Because of the key, Charlie becomes implicated in the murder. So he needs to clear his name by employing his prodigious investigative skills to catch the killer.

How much research went into sculpting the manuscript? 

I did a degree and an MA which both concentrated on literary history, during which I read the entire background text of the period. I then spent a year or so on and off at the British Library, whilst writing the book, researching original documents around plague time.

Talk us through your experiences as a self-published author. Why did you go down this route? 

I had too many near misses to count with publishers, and was getting very down-heartened. It’s difficult to put into words (even for a writer!) the heartache of having your entire future continually dismissed with a line from a publisher who thought your book might work, but wasn’t too sure. Although I’m sure other writers will know exactly what I mean.

Until recently, writers have operated in a peculiar bottle-neck, where a small elite chooses the products which make it to market. Self publishing is wonderful in that it removes these restraints, Writers can get direct to readers, and have feedback from people who are their genuine target market.

Personally, having spent a long time submitting manuscripts, my finances weren’t great. So I penned a romance to earn a bit of extra cash, after some advice from a writer friend. I never expected it to do as well as it did, but I was obviously thrilled when it did.

And, on the whole, was it a positive or negative experience?

110% positive. I can’t think of a better thing for a writer to do. If you do badly in the self publishing arena, then you get proper feedback, from actual readers (rather than a one-liner from a publisher). If you succeed, you make up to five times the money you would make with a publisher. It really is win win.

How important would you say marketing yourself as a self-published author? Any tips?

Marketing is enormously important for every author. Particularly since most publishing houses freely admit their marketing is limited for new authors. Any product brought to market needs marketing, and that includes books. You need to tell people what you’re selling and why they should buy it. My tips would be to read the handful of really good books on Amazon about self publishing and follow every tip. In particular, a big free promo works wonders as a kick-start.

Are you an author that interacts a great deal with your readers?

I absolutely love my readers, and try to give them the best possible experience. I don’t have as much time as I would like to go on Facebook and Twitter – although I do check in on both. But I keep an email list of my fans, and I make sure they get the best deals on my books.

At what stage did you become represented by a literary agent?  Could you talk us though how this has changed things for you as an author?

I was represented from around five years ago, by Curtis Brown. I then switched to Shiel Land, which has been a great experience. My agent Piers is great fun, and offers me really good feedback. He’s also been great at investigating foreign rights etc.

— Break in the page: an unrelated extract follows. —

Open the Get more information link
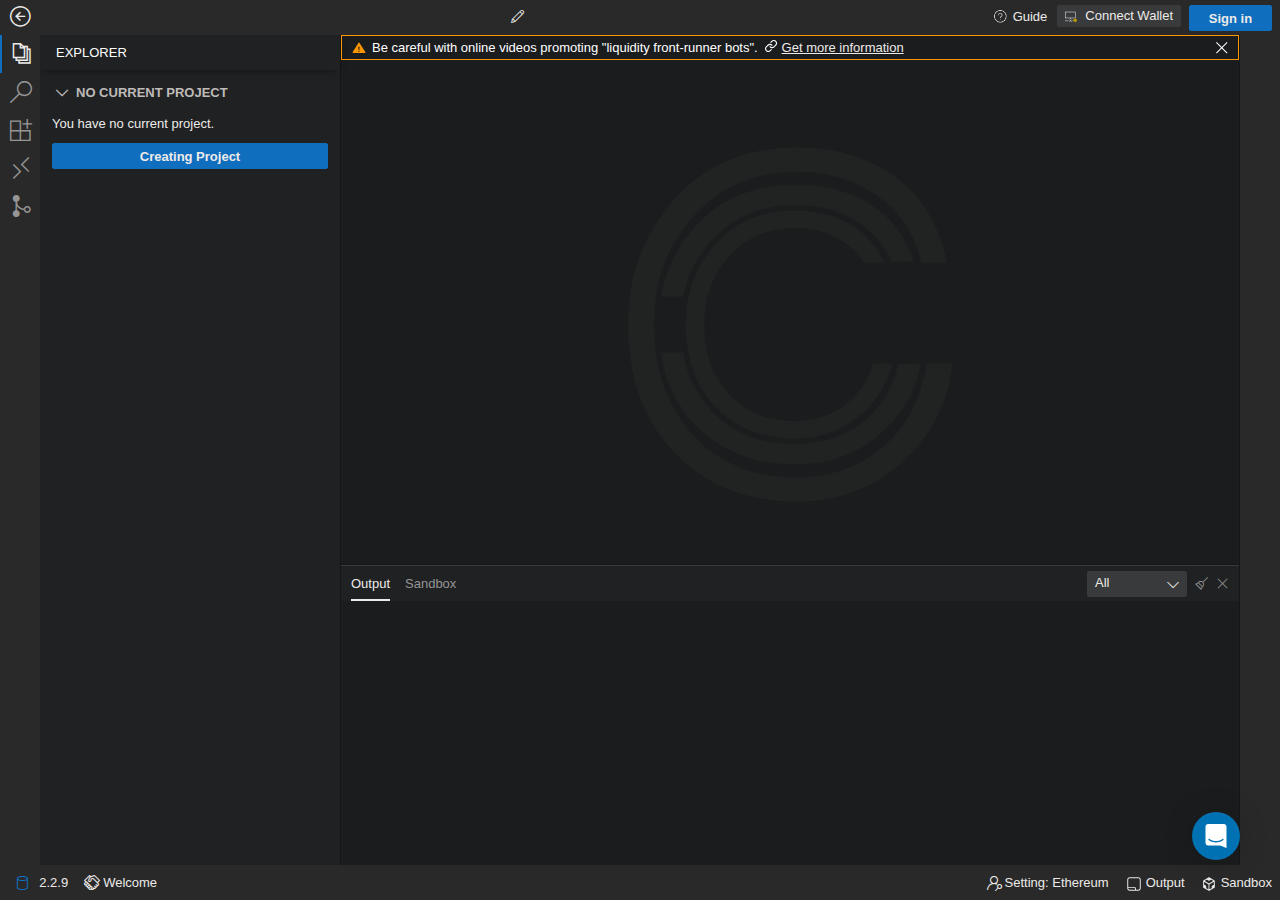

Rights for The Thief Taker have been sold to Thomas and Mercer. What do you think that means for the book? It must be an exciting time for you!

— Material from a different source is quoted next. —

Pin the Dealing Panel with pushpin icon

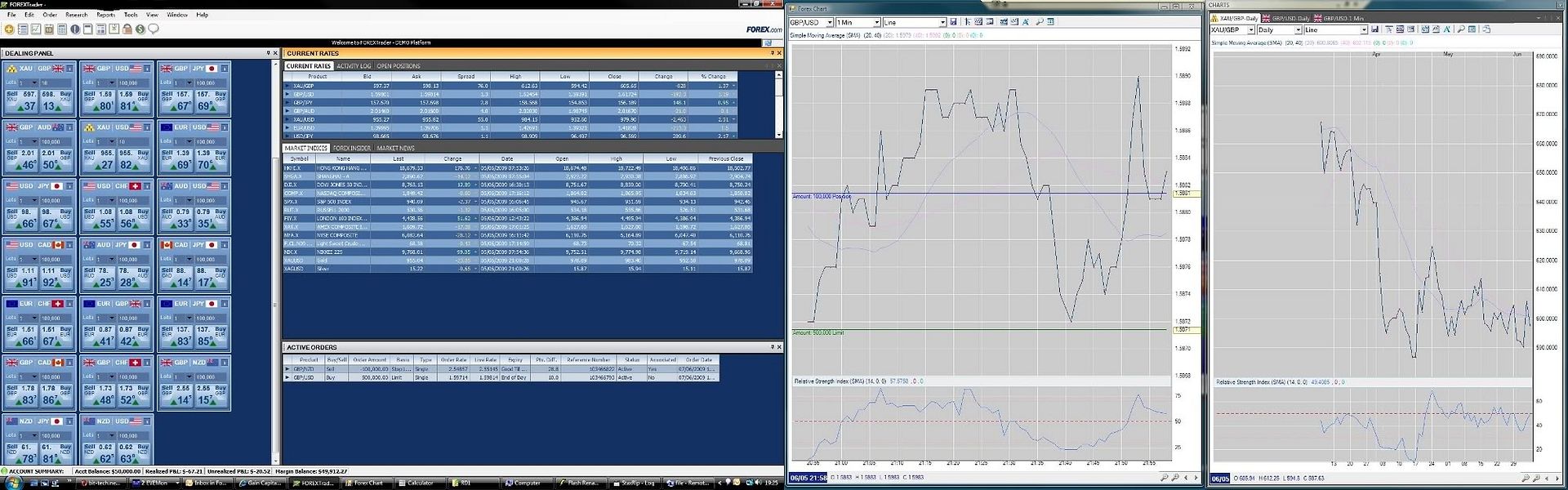click(x=268, y=53)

Thanks! It is an exciting time for me. My hope is that Amazon will be able to use their astounding amount of customer data to position my book best for sale. From there, I am keeping everything crossed that the content is good enough to get nice reviews, so people continue to buy it.

The Thief Taker

Finally, if you could pass on a single piece of advice to authors out there reading this interview, what would it be? 

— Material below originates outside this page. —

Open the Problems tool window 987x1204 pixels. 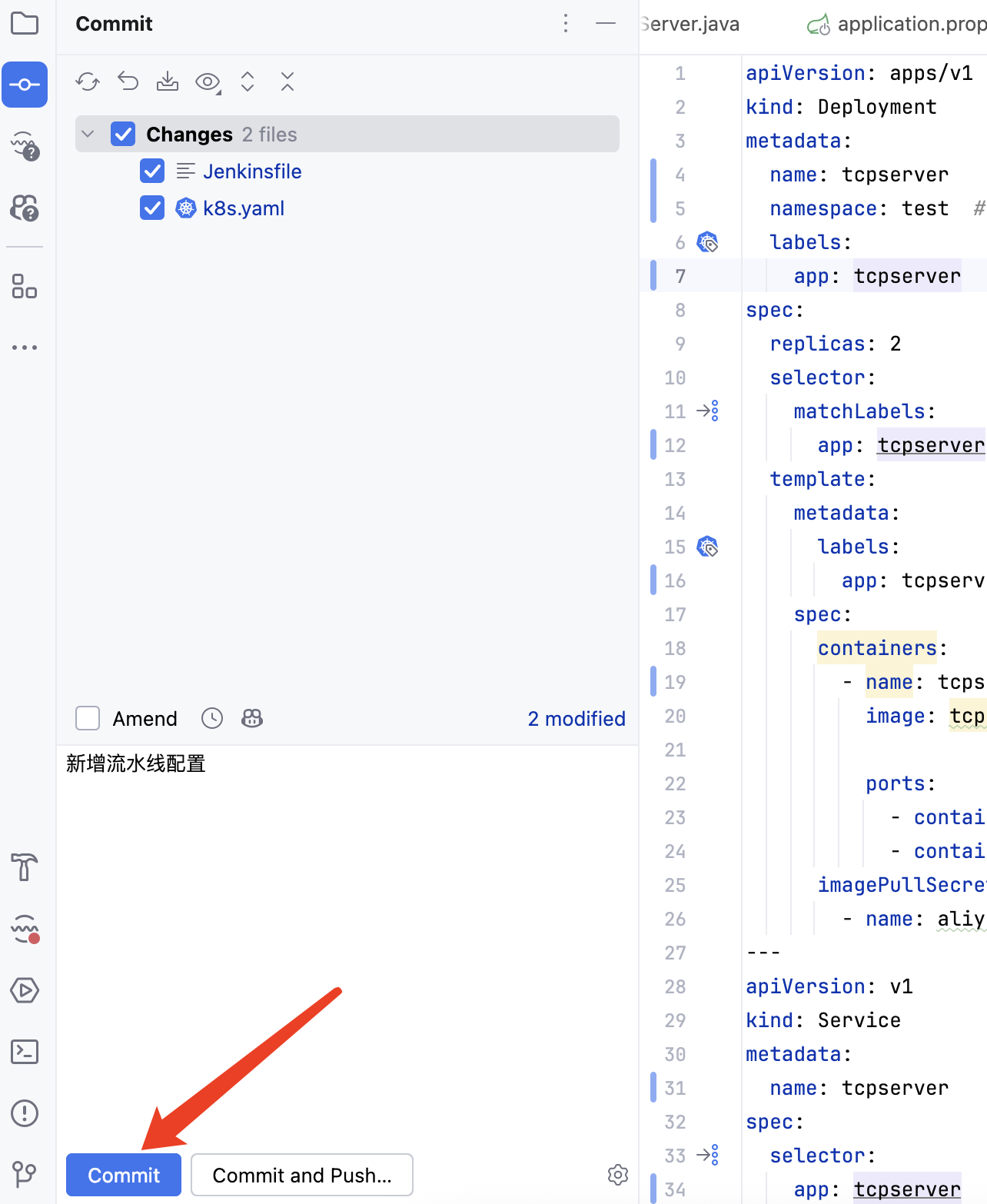pyautogui.click(x=25, y=1113)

Invest in a decent cover. Don’t skimp with a cheap designer. When I uploaded a professional cover, my sales picked up overnight. I went from a handful of sales to bestseller type figures within a month. A decent cover costs around £400 – don’t be fooled by someone offering to knock you up one on the cheap. It’s the first thing a reader sees. The cover will compel them to read your book or move on. If no one reads it, then it doesn’t matter how great your book is.

Personally, I use I Do Book Covers, who are amazing, and understand the Amazon thumbnail – vital for self published authors.